Perceptive young men, such as Mica Wilder, are, indeed, rare to find among the approximate 90,000 full-time LDS missionaries in the various parts of the world today, most in the USA and Canada. Currently the average Mormon missionary usually ends-up baptizing around four struggling Christians into Mormonism during the two years he, or she, spends working full-time for the Mormon Church. Many of the numerous missionaries with whom I worked for 30 years, from 1970 until 2000, compared their missions to full-time jobs, not for Jesus, but for their mission presidents and the church. They are taught by their parents and church teachers from the cradle-up to believe that Jesus’ death only provided freedom from physical death through resurrection by paying only for the transgression of Adam and Eve (Mormon theology stipulates that Adam and Eve did not sin, but merely transgressed the law, doing exactly what the Mormon father-god expected them to do in order to produce the human race). As the Mormon temple endowment emphasizes, the entire process of attaining exalted godhood is the same endlessly repeated rite of passage for every exalted Mormon elder and his wife.

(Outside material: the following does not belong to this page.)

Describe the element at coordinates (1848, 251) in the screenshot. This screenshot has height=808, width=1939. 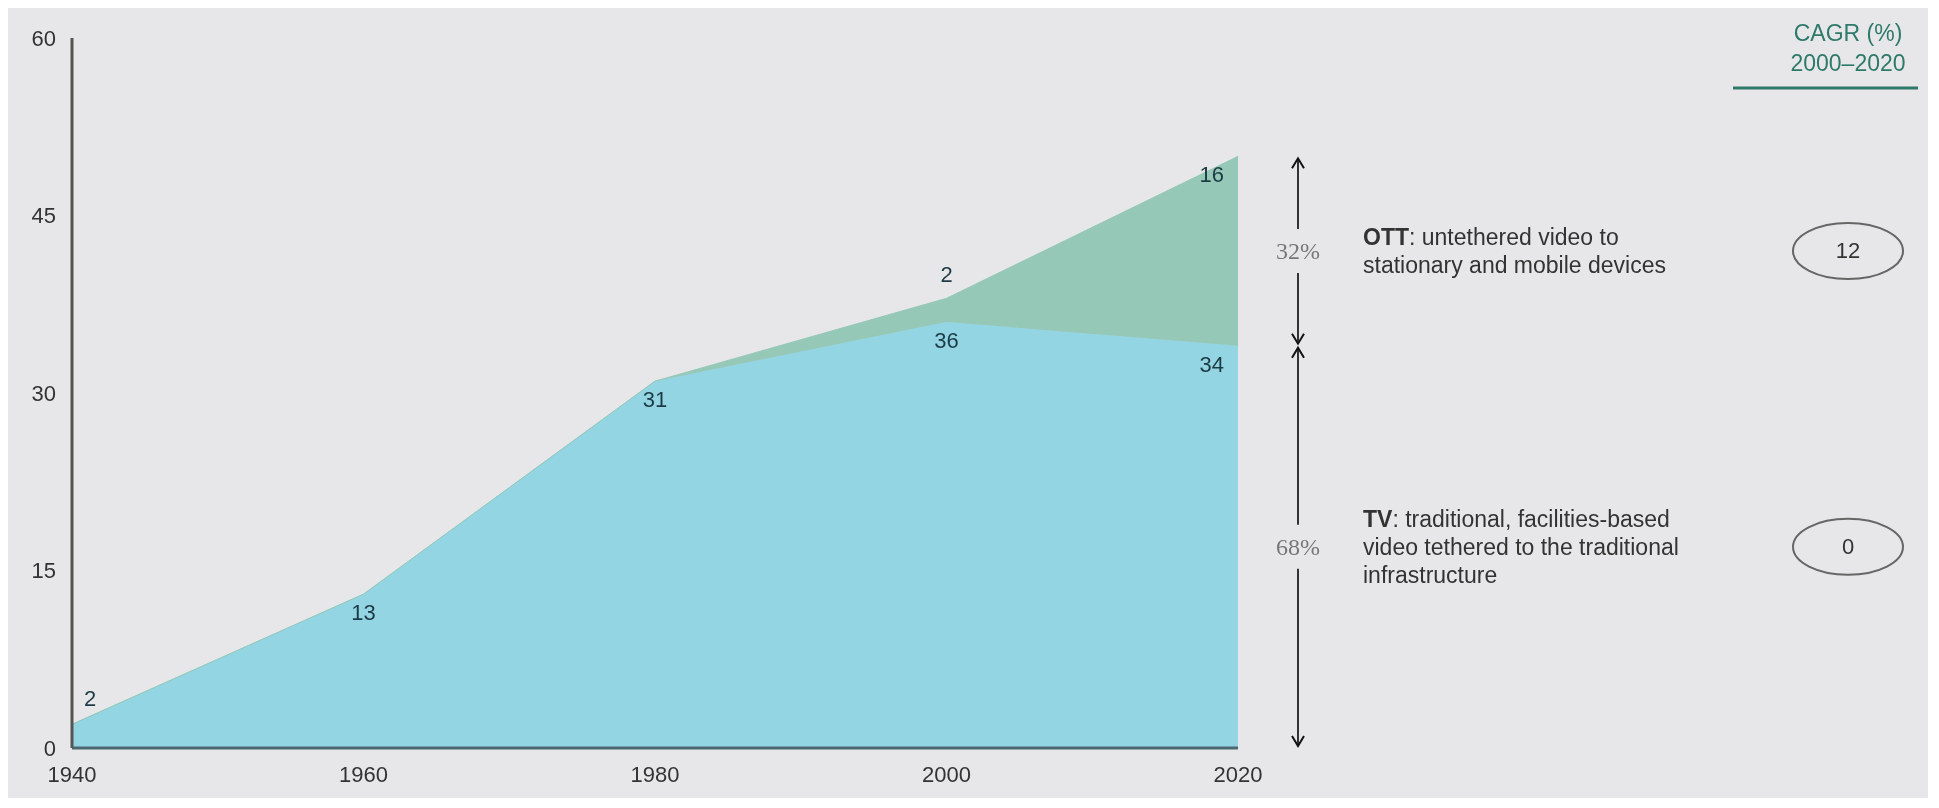
I see `text: 12` at that location.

Salvation to Mormons is only “resurrection from the dead,” which, to them, is the only free gift that came through the Mormon savior, the Mormon Jesus. Getting to Mormon heaven, or attaining exalted godhood, requires constant work, repentance, and improvement. Mormons don’t understand and realize that the great white throne of judgment, described by the Apostle John in Revelation 20:11-15, is the last and final resurrection, for those souls who have “not” accepted the grace, the free gift of salvation, of Jesus, but refused during their mortality to follow the admonition of the Savior and his apostles. These souls are the dead, small and great, who shall stand before God, who will not be given a place in heaven according to grace; whose names are not written in the Lambs Book of Life, but in the books that have recorded only the works of these people. Though the saved in Christ Jesus will be caught-up with the Savior according to his blessed grace, those who have sought to get to heaven only through their works, their filthy rags, will be cast into the lake of fire, which is the second death, according to Revelation 20: 14. If they don’t turn from their evil ways to Jesus, these individuals will include nearly all of those people who have sold their souls to the Mormon Church.